Copy every line from the records that holds the word "Minimize".

■ ■ ■ ■

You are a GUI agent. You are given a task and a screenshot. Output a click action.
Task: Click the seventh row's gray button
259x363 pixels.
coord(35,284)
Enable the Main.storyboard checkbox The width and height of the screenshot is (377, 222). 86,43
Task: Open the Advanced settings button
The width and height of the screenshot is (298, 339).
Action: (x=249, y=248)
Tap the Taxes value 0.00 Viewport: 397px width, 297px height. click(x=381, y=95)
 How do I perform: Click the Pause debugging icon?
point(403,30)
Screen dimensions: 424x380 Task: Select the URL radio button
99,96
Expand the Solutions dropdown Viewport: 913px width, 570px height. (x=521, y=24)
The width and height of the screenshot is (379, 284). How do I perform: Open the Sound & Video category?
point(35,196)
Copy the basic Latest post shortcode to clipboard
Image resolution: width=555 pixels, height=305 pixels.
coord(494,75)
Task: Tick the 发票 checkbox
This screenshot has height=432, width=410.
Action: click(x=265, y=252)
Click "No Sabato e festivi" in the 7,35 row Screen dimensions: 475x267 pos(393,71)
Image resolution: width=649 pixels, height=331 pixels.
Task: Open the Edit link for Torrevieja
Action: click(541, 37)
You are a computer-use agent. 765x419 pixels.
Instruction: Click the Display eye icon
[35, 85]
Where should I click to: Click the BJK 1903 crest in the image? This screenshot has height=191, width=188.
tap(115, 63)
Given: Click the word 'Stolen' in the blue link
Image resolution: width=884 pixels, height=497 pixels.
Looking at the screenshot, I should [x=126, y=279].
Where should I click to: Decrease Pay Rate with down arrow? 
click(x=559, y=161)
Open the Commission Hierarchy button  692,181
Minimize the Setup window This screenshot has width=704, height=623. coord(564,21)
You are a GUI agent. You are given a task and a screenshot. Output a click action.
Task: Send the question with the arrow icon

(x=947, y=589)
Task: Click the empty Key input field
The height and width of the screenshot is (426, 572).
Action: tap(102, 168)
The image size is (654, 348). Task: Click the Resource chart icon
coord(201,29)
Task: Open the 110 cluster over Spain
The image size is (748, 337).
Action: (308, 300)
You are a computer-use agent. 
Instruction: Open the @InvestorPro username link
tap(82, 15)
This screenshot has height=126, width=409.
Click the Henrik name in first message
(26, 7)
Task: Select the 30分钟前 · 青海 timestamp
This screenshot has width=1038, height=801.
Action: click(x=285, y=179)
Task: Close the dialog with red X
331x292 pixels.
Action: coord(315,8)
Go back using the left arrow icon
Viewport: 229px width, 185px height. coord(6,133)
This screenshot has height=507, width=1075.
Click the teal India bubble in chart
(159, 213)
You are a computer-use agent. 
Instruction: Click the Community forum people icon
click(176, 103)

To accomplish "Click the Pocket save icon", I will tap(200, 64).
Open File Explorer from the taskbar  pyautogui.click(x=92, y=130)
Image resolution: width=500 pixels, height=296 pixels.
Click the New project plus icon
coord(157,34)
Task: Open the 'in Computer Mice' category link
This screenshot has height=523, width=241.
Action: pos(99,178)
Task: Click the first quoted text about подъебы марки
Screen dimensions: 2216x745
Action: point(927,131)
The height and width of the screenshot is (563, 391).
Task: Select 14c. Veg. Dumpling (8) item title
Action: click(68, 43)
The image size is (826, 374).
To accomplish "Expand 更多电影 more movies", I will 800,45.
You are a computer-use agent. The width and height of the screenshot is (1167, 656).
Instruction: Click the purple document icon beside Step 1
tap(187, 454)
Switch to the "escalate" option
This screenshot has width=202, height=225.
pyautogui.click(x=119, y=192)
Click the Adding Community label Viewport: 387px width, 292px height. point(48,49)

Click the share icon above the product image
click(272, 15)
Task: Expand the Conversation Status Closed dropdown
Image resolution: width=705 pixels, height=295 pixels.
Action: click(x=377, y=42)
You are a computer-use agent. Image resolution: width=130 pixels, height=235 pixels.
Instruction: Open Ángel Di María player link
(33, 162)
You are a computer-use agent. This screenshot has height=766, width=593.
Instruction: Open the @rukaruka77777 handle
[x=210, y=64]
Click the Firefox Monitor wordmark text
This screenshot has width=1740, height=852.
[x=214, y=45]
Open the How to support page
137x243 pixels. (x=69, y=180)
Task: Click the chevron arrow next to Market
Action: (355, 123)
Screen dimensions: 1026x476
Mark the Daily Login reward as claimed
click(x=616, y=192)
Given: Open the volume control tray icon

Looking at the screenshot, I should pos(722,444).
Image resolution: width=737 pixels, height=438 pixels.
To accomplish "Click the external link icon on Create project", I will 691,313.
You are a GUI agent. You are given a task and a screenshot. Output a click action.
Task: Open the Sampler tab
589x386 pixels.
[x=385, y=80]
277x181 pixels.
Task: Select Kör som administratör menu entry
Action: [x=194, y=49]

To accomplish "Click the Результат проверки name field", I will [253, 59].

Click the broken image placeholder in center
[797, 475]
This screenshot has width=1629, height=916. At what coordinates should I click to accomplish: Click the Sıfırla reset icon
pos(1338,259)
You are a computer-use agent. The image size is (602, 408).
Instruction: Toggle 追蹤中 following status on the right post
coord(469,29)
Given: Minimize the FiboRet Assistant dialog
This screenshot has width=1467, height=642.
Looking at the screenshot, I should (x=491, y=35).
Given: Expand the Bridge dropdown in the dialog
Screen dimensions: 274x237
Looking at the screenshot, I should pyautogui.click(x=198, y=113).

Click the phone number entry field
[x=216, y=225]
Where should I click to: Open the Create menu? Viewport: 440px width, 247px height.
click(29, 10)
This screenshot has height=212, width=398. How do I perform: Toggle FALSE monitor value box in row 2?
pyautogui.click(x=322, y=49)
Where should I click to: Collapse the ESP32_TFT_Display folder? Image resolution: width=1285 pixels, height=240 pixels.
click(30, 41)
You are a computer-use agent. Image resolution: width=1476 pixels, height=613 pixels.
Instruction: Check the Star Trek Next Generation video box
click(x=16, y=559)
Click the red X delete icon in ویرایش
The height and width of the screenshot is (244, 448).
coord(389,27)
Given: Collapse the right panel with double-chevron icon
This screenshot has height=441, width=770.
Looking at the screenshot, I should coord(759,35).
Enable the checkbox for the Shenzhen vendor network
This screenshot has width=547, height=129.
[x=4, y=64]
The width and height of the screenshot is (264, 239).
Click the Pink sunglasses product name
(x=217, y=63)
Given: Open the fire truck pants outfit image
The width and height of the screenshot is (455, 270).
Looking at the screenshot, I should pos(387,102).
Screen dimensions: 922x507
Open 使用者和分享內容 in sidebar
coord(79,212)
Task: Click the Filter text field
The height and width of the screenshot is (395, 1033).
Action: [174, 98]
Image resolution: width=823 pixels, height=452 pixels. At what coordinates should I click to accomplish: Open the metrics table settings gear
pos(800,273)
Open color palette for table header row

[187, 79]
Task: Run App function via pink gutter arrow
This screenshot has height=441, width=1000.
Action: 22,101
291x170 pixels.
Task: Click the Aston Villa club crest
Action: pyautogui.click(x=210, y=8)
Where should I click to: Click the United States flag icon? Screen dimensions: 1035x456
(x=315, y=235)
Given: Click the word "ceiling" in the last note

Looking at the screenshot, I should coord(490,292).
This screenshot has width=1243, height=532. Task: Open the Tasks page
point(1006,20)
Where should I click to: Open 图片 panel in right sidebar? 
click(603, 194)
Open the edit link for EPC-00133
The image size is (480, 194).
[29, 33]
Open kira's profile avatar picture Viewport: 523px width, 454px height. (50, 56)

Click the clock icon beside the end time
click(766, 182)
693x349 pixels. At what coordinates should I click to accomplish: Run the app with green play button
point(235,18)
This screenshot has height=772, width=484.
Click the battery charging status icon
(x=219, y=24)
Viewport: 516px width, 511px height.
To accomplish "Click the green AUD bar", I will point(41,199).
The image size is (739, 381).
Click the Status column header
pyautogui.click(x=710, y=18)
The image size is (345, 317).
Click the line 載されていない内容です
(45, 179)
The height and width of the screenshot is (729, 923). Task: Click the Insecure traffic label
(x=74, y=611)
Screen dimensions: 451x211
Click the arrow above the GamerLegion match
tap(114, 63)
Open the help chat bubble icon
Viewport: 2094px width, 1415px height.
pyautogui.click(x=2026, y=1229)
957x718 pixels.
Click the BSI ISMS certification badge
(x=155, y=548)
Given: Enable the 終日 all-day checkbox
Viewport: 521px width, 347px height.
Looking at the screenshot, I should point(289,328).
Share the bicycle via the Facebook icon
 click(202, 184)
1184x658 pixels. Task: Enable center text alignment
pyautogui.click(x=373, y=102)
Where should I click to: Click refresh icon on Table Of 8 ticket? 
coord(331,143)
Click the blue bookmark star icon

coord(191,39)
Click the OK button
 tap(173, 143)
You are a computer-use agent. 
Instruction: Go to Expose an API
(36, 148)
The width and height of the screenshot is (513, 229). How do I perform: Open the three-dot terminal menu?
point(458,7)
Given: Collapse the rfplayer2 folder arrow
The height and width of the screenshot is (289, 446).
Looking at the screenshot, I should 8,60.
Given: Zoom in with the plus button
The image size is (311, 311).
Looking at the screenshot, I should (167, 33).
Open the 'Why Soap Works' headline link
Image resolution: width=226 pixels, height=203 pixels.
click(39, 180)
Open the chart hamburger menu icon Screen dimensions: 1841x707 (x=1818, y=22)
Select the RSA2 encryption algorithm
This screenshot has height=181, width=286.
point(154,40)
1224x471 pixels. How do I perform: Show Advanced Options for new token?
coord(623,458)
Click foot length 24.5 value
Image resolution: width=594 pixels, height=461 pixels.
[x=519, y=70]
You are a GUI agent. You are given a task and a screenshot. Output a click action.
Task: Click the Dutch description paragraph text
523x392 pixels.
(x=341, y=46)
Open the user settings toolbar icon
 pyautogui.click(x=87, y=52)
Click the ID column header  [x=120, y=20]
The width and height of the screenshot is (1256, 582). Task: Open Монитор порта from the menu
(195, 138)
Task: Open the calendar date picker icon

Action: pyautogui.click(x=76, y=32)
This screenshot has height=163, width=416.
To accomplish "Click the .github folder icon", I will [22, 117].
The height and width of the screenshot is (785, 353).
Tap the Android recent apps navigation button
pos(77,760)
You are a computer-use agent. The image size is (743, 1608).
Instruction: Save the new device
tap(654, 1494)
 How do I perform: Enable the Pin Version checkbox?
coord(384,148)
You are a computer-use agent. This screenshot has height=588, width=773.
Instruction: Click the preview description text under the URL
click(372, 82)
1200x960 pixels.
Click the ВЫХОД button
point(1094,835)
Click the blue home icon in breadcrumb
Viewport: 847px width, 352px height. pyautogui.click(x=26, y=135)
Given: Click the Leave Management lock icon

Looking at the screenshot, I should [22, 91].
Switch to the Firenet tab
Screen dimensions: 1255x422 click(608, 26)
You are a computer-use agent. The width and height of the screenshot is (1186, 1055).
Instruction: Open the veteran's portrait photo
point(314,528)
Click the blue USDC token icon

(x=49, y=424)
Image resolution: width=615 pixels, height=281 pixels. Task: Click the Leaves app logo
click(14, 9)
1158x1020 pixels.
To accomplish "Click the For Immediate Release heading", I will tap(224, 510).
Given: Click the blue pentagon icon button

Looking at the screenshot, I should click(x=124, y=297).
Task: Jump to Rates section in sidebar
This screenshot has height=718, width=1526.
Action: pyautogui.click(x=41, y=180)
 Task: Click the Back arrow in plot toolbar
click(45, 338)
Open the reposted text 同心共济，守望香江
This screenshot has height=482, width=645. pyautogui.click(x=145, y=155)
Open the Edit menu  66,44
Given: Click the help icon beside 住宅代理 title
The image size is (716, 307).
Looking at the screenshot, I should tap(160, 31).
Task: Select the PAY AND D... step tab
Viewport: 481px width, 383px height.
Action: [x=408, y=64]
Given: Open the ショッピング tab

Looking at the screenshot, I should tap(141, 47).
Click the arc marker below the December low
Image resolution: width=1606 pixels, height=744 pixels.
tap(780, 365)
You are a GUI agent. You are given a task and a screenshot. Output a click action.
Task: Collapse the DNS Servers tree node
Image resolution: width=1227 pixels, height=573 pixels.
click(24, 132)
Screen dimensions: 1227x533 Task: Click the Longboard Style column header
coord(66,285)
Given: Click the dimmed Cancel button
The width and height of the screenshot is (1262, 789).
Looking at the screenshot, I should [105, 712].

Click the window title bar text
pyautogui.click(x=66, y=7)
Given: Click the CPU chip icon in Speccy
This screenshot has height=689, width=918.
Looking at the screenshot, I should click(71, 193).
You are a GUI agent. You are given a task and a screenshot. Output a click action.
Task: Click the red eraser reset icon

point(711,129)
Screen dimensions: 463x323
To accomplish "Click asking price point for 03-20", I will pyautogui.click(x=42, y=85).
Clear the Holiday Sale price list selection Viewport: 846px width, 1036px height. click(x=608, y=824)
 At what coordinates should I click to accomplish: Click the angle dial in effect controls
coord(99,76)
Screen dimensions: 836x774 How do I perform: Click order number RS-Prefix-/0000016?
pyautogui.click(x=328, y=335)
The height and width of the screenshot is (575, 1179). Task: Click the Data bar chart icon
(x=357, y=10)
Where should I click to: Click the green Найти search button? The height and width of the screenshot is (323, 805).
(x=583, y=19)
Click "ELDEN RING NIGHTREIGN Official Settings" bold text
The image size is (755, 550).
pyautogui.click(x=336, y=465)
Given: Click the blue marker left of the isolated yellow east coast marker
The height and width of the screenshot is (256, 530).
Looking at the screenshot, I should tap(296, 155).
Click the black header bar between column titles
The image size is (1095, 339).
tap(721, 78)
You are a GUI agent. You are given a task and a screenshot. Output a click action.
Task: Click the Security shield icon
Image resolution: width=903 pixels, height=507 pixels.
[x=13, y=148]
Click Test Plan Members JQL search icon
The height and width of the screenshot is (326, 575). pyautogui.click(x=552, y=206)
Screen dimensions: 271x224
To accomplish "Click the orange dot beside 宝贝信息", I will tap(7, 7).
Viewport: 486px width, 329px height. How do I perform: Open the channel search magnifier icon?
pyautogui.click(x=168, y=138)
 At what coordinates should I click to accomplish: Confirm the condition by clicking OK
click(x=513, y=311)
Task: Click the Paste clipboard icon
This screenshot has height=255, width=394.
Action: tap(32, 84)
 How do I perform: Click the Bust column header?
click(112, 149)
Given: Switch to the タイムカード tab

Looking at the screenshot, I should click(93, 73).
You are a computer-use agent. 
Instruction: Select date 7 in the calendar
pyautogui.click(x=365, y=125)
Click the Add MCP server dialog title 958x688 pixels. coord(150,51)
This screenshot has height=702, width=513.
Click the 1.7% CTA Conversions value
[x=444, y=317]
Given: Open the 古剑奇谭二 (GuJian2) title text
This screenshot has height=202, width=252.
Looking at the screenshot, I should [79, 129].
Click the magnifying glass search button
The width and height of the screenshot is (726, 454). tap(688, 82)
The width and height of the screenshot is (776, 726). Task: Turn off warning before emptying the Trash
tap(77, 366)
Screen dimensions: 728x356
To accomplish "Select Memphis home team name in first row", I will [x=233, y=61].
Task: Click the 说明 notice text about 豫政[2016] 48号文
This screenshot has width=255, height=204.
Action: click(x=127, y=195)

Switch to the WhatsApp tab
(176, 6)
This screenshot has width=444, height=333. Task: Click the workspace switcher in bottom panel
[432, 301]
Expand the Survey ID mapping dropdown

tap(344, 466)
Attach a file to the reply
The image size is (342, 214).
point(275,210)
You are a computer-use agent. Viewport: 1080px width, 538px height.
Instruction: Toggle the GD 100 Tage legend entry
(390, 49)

■ ■ ■ ■

Solution to this problem —
Minimize the Setup window This screenshot has width=704, height=623. coord(564,21)
Given: Minimize the FiboRet Assistant dialog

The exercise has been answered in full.